BankAmerica, which has lost nearly $1 billion over the last year, has been the subject of months of intense takeover speculation but First Interstate's offer is unprecedented in its detail and seriousness.
BankAmerica is the parent company of Bank of America, the nation's second-largest bank. FirstInterstate, with subsidiary banks throughout the Western United States, is the country's ninth-largest banking company.
A combination of the two banks would be by far the biggest banking merger in U.S. history and would create a mammoth nationwide financial force, with $168 billion in assets and offices in 13 states west of the Mississippi. The combined bank would control about 40% of California's banking business.
The merger would cap the career of First Interstate's aggressive and expansionary chairman, Joseph J. Pinola, a former BankAmerica executive. The resulting bank would trail New York's Citicorp, the nation's largest bank, by only about $5 billion in assets.
Unavailable for Comment
Pinola and BankAmerica President Samuel H. Armacost were not available for comment Monday night.
BankAmerica's board, which met Monday at the bank's San Francisco headquarters, requested additional information from First Interstate and said it will study the bid and respond quickly.

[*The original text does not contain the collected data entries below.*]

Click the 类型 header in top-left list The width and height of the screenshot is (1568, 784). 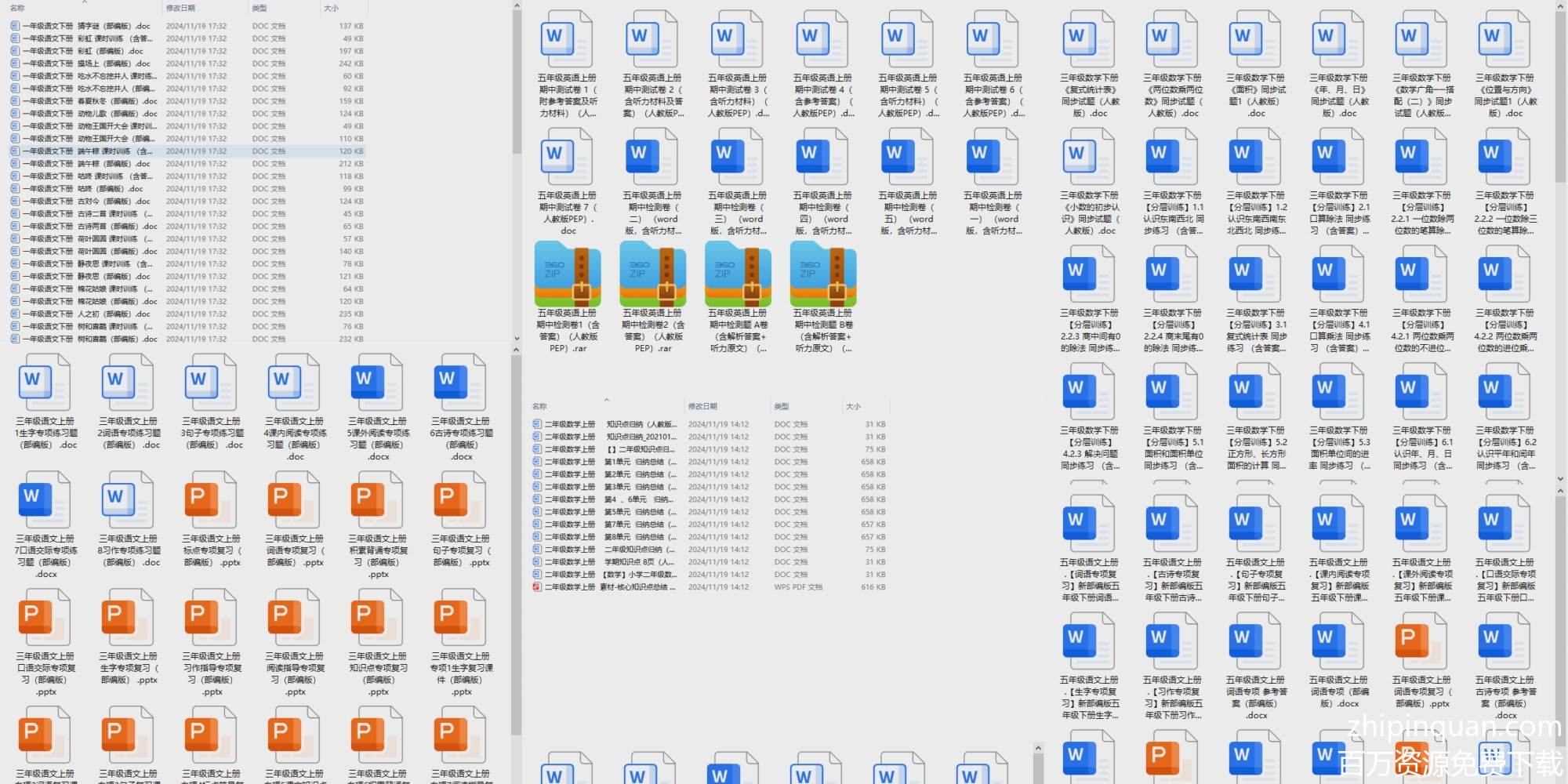pos(259,8)

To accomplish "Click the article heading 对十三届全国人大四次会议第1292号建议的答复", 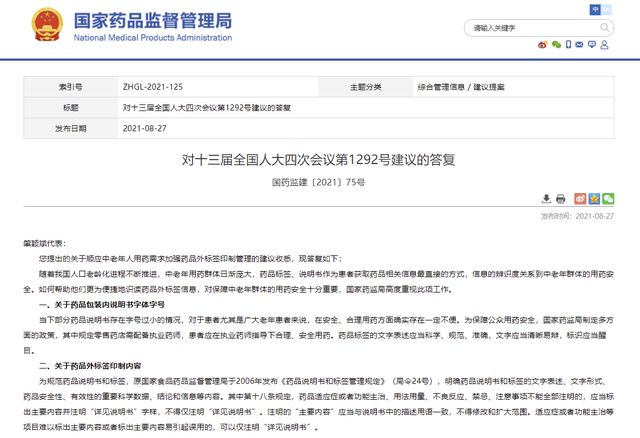I will click(x=319, y=159).
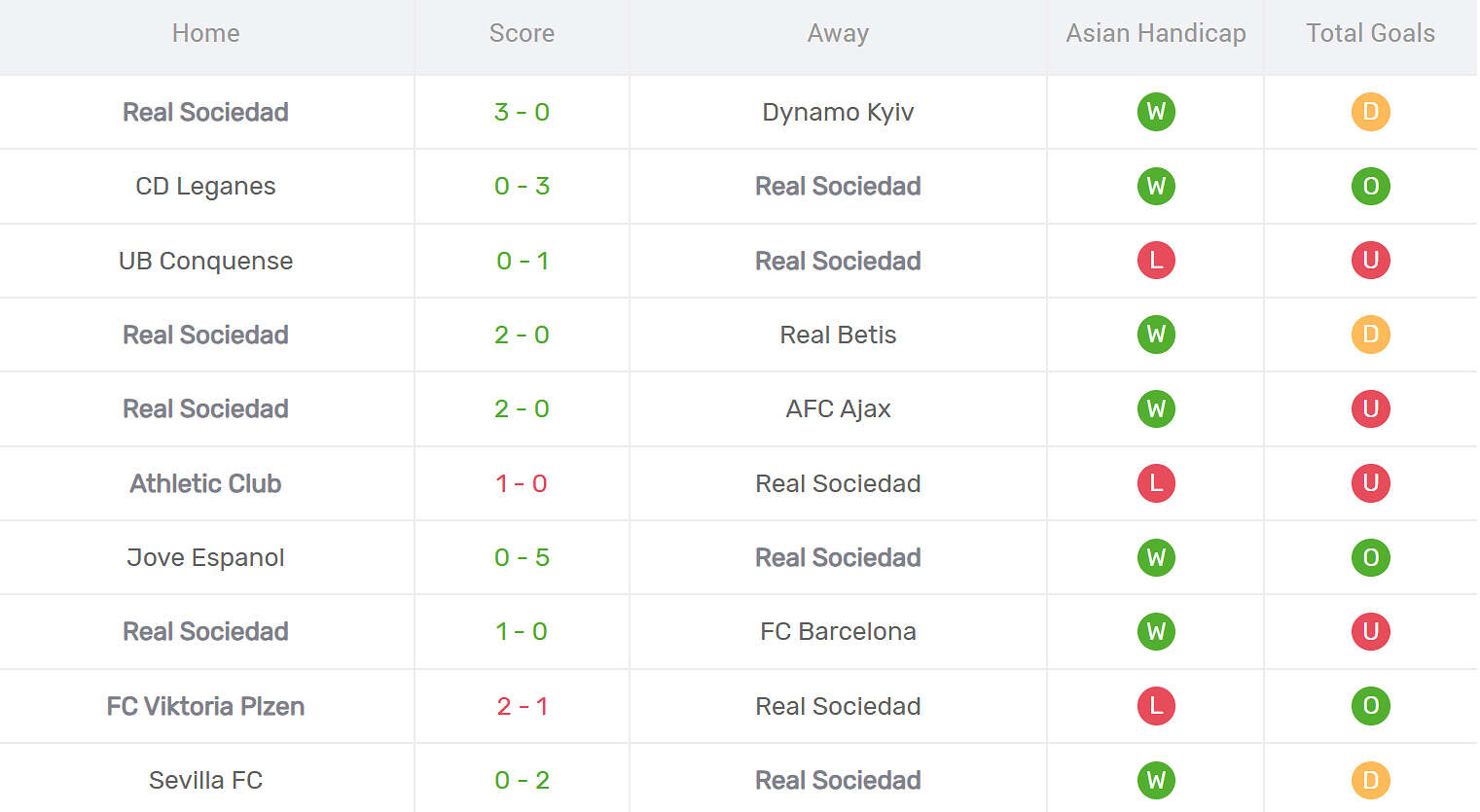Click the L badge in FC Viktoria Plzen row
This screenshot has width=1480, height=812.
point(1156,706)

Announcement of the potential merger came at the end of the BankAmerica directors' meeting and after the stock market closed for the day. BankAmerica stock closed at $12.25 a share Monday on the New York Stock Exchange. First Interstate closed at $54.75.

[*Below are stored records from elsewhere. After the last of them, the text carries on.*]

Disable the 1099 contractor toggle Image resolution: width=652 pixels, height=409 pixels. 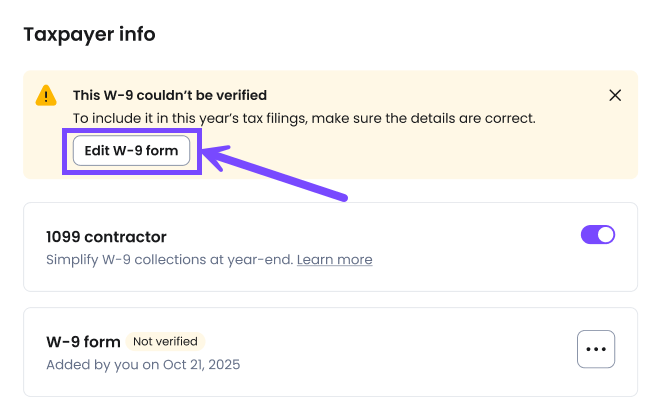[x=597, y=235]
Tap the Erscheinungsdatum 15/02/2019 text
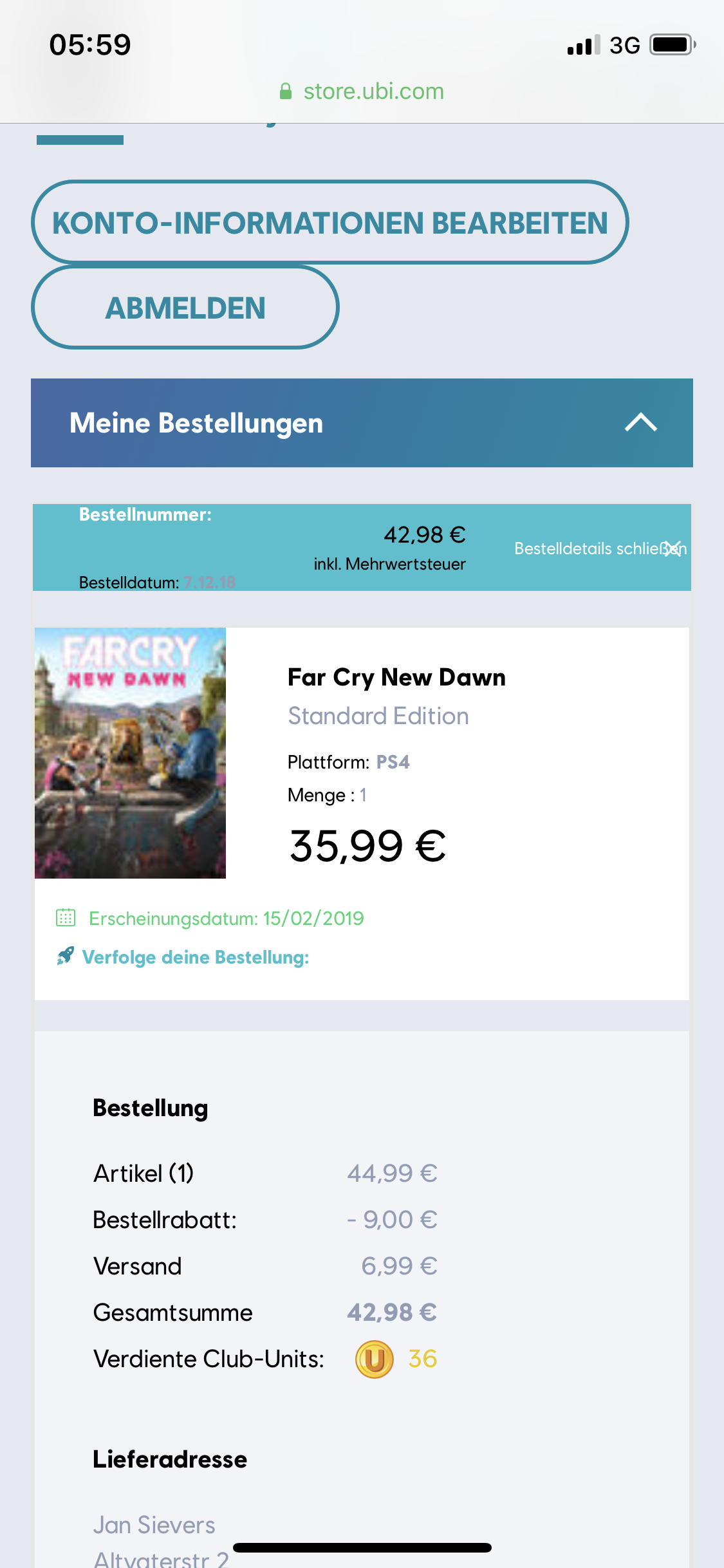This screenshot has width=724, height=1568. click(226, 918)
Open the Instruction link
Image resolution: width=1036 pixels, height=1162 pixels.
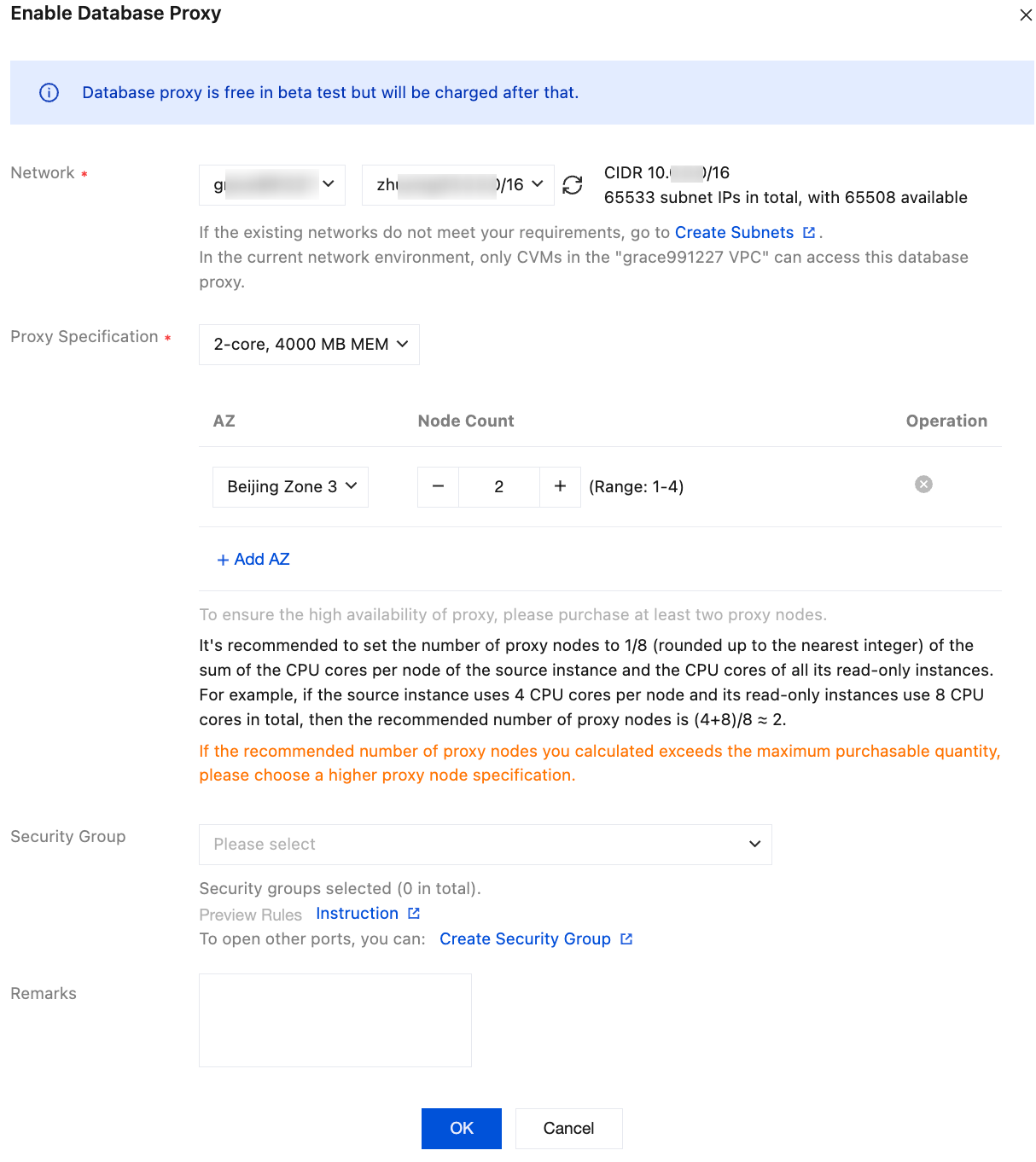point(357,914)
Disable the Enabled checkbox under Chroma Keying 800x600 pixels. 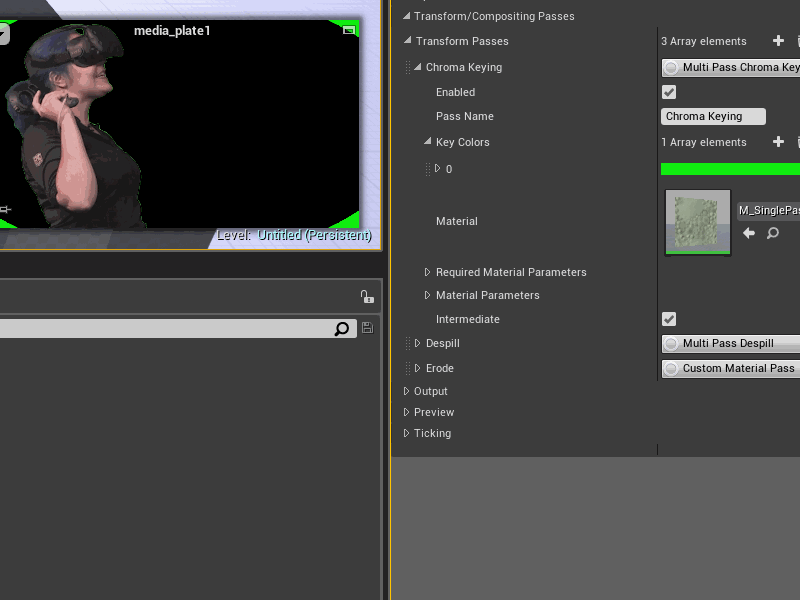tap(668, 92)
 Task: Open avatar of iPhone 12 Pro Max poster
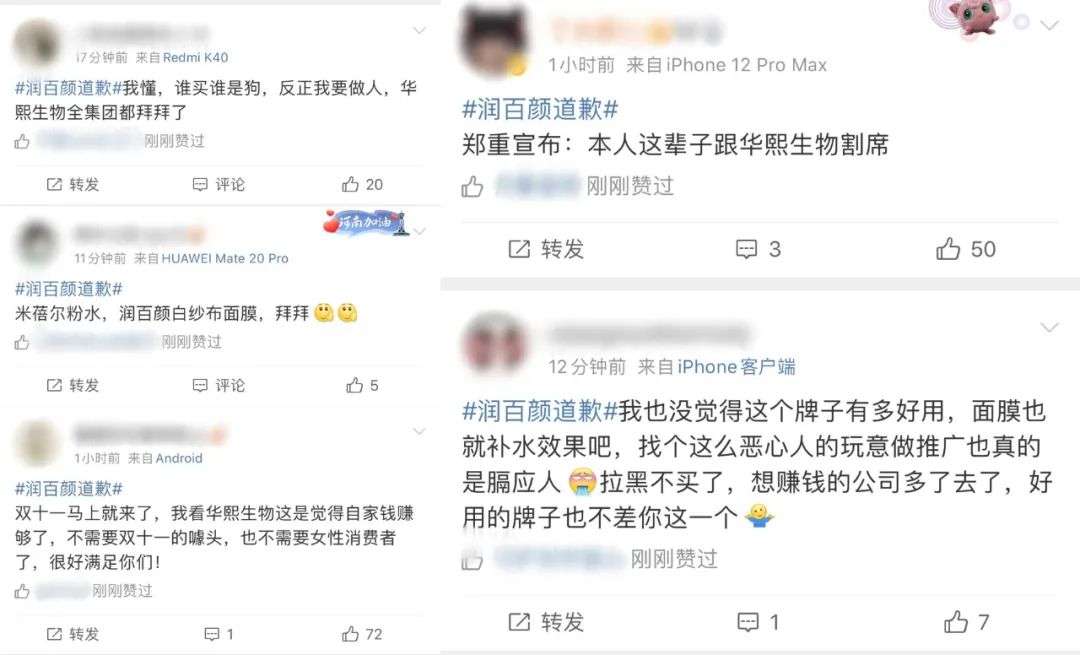click(x=493, y=39)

First Interstate last year made an informal merger offer to BankAmerica, which was rejected. For both financial and legal reasons, BankAmerica is compelled to take the current offer seriously.
BankAmerica's underlying capital has been weakened by 18 months of huge losses on loans in every sector of its portfolio. The bank has been under strong regulatory pressure to strengthen both its capital base and the quality of its management.
Possibility of Suits
The bank's officers and directors could face shareholder lawsuits if they do not consider any legitimate merger proposal.
The complex First Interstate acquisition bid has two parts, one involving an exchange of shares and the other the creation of new "participating preference shares," which would pay dividends based on the combined banks' performance.
Under terms of the offer, each of the 153 million shares of BankAmerica common stock would be exchanged for 0.22 of a share of First Interstate common stock and one of the new participating preference shares.
For the five-year period 1987-1991, the dividend payments on the participating preference shares would be equal to 50% of the earnings of the merged company from BankAmerica and First Interstate's California operations above certain levels.
Under the proposal, such participating dividend payments could be made in cash, common stock or other primary capital securities.
In its proposal First Interstate said that its investment banker, Goldman, Sachs & Co., believes that the participating preferred shares "would be valued in today's market at approximately $6 per share."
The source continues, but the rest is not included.